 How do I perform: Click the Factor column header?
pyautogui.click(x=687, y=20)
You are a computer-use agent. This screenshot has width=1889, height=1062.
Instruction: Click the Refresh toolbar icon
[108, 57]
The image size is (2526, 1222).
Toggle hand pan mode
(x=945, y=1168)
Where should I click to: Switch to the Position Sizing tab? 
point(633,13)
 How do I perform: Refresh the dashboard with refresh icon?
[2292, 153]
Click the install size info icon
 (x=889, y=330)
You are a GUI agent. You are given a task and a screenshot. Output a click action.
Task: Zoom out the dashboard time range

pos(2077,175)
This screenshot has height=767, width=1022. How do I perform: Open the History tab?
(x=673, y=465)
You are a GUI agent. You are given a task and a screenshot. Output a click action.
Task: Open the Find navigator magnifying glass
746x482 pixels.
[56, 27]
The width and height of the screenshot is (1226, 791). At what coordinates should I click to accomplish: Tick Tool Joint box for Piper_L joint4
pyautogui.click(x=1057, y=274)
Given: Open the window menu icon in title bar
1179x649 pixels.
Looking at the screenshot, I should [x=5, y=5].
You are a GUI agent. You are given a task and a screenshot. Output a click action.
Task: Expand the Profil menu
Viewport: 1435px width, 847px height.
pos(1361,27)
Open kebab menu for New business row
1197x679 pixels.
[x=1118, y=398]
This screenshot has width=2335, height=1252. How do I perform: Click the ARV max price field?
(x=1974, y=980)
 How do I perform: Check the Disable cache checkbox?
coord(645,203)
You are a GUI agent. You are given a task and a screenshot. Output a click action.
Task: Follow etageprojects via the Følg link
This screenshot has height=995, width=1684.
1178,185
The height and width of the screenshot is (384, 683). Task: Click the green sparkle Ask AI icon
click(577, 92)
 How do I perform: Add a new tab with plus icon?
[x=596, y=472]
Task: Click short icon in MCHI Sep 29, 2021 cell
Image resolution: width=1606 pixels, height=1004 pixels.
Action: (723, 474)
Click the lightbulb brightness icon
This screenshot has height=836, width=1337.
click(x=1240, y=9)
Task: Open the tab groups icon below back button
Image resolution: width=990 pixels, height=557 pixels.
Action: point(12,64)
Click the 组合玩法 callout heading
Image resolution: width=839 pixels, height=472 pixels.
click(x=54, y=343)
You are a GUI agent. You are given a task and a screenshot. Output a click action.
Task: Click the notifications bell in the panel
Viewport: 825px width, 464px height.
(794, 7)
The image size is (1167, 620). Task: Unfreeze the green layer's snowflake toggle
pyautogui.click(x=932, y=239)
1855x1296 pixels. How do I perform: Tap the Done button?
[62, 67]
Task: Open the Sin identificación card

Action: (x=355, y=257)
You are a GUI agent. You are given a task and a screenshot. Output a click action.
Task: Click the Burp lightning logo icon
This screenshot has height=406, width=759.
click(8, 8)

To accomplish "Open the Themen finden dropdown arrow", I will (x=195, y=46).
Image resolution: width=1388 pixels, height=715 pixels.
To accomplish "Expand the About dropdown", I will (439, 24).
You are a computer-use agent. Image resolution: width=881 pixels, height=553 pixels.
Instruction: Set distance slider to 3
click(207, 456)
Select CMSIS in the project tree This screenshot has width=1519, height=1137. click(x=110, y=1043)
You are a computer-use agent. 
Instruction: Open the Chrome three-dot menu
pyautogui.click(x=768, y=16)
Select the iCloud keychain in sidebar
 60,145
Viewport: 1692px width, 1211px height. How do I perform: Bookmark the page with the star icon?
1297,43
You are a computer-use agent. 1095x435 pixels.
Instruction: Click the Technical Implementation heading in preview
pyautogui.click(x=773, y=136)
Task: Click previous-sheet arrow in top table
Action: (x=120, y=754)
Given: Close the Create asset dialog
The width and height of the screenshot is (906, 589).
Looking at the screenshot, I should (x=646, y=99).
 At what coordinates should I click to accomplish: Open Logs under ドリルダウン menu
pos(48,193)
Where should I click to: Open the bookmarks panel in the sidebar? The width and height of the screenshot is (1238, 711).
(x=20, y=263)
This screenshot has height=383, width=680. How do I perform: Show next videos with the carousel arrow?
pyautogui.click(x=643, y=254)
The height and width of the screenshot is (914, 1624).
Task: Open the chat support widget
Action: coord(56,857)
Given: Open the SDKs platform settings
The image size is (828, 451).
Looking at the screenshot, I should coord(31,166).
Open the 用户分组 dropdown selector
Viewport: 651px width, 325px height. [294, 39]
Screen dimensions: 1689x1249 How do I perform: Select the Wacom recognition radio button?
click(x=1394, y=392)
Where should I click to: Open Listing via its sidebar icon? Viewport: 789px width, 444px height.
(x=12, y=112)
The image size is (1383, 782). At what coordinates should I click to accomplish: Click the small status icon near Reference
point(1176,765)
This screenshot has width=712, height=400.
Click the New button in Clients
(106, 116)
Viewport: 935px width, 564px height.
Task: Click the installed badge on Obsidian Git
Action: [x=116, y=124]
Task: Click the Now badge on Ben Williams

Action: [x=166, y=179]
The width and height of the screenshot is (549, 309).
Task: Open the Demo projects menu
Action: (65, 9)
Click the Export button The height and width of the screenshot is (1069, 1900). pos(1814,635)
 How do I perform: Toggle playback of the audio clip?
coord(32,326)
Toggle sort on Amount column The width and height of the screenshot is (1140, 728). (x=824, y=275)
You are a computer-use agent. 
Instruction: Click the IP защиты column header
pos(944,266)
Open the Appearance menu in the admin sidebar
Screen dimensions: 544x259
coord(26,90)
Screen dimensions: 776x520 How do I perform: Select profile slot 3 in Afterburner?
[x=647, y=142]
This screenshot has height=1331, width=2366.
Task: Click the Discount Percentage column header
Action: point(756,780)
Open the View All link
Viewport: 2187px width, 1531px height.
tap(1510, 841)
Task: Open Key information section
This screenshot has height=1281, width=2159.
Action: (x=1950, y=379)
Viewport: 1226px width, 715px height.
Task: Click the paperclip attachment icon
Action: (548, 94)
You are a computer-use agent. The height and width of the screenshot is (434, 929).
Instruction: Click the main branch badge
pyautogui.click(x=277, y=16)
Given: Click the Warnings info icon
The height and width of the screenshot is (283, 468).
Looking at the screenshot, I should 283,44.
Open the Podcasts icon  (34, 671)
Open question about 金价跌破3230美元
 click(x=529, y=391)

▶ Goal of the exercise: Copy out every line of the data where the word "Expand" occurs.

▶ Answer to the exercise:
Task: Expand the Profil menu
To accomplish "Expand the About dropdown", I will (439, 24).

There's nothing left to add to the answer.